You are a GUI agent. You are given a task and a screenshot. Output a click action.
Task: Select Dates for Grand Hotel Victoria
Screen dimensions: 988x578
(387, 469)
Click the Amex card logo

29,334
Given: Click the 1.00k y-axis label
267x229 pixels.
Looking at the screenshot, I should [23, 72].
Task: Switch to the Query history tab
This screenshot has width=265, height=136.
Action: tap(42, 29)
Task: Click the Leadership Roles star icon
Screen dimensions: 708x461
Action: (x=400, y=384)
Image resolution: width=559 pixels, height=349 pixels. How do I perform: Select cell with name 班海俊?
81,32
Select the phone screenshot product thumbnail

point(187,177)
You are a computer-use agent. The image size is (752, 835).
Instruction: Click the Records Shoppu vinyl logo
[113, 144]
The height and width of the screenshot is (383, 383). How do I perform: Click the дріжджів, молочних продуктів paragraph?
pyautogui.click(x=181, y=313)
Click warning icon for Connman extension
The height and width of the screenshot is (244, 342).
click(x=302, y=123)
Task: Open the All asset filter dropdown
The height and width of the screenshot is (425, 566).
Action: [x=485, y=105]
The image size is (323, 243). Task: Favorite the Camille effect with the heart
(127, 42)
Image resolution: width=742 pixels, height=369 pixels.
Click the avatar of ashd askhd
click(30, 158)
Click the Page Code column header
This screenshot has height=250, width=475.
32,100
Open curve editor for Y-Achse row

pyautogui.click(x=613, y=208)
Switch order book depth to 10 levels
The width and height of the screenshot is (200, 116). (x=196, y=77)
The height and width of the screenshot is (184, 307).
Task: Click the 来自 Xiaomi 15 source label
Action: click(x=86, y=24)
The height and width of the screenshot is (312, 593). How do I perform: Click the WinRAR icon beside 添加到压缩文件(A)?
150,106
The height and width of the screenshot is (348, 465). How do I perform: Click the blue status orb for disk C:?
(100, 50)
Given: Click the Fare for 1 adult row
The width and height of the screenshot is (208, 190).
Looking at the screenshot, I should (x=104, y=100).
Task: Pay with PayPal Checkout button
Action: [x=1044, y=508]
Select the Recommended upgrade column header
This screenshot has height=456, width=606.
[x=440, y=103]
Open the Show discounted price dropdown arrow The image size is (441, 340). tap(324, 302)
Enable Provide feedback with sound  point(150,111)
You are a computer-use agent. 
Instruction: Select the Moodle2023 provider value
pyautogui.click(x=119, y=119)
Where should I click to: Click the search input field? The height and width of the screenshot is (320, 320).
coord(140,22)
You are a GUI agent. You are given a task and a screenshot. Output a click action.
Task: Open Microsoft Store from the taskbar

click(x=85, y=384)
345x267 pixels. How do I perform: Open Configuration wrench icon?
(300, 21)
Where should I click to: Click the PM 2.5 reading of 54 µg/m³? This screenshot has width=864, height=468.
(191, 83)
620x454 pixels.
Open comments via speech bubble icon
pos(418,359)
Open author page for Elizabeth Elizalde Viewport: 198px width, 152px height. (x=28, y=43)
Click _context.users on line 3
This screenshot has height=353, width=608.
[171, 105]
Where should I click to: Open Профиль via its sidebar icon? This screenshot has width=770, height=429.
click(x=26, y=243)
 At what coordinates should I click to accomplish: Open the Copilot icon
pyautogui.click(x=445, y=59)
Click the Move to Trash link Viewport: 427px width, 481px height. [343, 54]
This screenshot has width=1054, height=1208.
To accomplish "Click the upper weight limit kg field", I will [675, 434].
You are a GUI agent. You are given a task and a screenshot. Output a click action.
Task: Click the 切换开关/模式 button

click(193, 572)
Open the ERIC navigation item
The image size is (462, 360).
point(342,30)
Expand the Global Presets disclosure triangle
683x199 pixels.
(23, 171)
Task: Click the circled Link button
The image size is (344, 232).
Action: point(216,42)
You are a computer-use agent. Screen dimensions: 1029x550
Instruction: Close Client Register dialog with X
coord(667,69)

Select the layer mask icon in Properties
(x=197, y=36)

- **Instructions for the task**: Nothing in the data should be altered; please repeat it exactly.

- **Output of the task**:
You are a GUI agent. You are given a task and a screenshot. Output a click action.
Task: Select Dates for Grand Hotel Victoria
Screen dimensions: 988x578
(387, 469)
Click the Amex card logo

29,334
Given: Click the 1.00k y-axis label
267x229 pixels.
Looking at the screenshot, I should [23, 72].
Task: Switch to the Query history tab
This screenshot has width=265, height=136.
Action: tap(42, 29)
Task: Click the Leadership Roles star icon
Screen dimensions: 708x461
Action: (x=400, y=384)
Image resolution: width=559 pixels, height=349 pixels. How do I perform: Select cell with name 班海俊?
81,32
Select the phone screenshot product thumbnail

point(187,177)
You are a computer-use agent. The image size is (752, 835).
Instruction: Click the Records Shoppu vinyl logo
[113, 144]
The height and width of the screenshot is (383, 383). How do I perform: Click the дріжджів, молочних продуктів paragraph?
pyautogui.click(x=181, y=313)
Click warning icon for Connman extension
The height and width of the screenshot is (244, 342).
click(x=302, y=123)
Task: Open the All asset filter dropdown
The height and width of the screenshot is (425, 566).
Action: [x=485, y=105]
The image size is (323, 243). Task: Favorite the Camille effect with the heart
(127, 42)
Image resolution: width=742 pixels, height=369 pixels.
Click the avatar of ashd askhd
click(30, 158)
Click the Page Code column header
This screenshot has height=250, width=475.
32,100
Open curve editor for Y-Achse row

pyautogui.click(x=613, y=208)
Switch order book depth to 10 levels
The width and height of the screenshot is (200, 116). (x=196, y=77)
The height and width of the screenshot is (184, 307).
Task: Click the 来自 Xiaomi 15 source label
Action: click(x=86, y=24)
The height and width of the screenshot is (312, 593). How do I perform: Click the WinRAR icon beside 添加到压缩文件(A)?
150,106
The height and width of the screenshot is (348, 465). How do I perform: Click the blue status orb for disk C:?
(100, 50)
Given: Click the Fare for 1 adult row
The width and height of the screenshot is (208, 190).
Looking at the screenshot, I should (x=104, y=100).
Task: Pay with PayPal Checkout button
Action: [x=1044, y=508]
Select the Recommended upgrade column header
This screenshot has height=456, width=606.
[x=440, y=103]
Open the Show discounted price dropdown arrow The image size is (441, 340). tap(324, 302)
Enable Provide feedback with sound  point(150,111)
You are a computer-use agent. 
Instruction: Select the Moodle2023 provider value
pyautogui.click(x=119, y=119)
Where should I click to: Click the search input field? The height and width of the screenshot is (320, 320).
coord(140,22)
You are a GUI agent. You are given a task and a screenshot. Output a click action.
Task: Open Microsoft Store from the taskbar

click(x=85, y=384)
345x267 pixels. How do I perform: Open Configuration wrench icon?
(300, 21)
Where should I click to: Click the PM 2.5 reading of 54 µg/m³? This screenshot has width=864, height=468.
(191, 83)
620x454 pixels.
Open comments via speech bubble icon
pos(418,359)
Open author page for Elizabeth Elizalde Viewport: 198px width, 152px height. (x=28, y=43)
Click _context.users on line 3
This screenshot has height=353, width=608.
[171, 105]
Where should I click to: Open Профиль via its sidebar icon? This screenshot has width=770, height=429.
click(x=26, y=243)
 At what coordinates should I click to accomplish: Open the Copilot icon
pyautogui.click(x=445, y=59)
Click the Move to Trash link Viewport: 427px width, 481px height. [343, 54]
This screenshot has width=1054, height=1208.
To accomplish "Click the upper weight limit kg field", I will [675, 434].
You are a GUI agent. You are given a task and a screenshot. Output a click action.
Task: Click the 切换开关/模式 button

click(193, 572)
Open the ERIC navigation item
The image size is (462, 360).
point(342,30)
Expand the Global Presets disclosure triangle
683x199 pixels.
(23, 171)
Task: Click the circled Link button
The image size is (344, 232).
Action: point(216,42)
You are a computer-use agent. Screen dimensions: 1029x550
Instruction: Close Client Register dialog with X
coord(667,69)

Select the layer mask icon in Properties
(x=197, y=36)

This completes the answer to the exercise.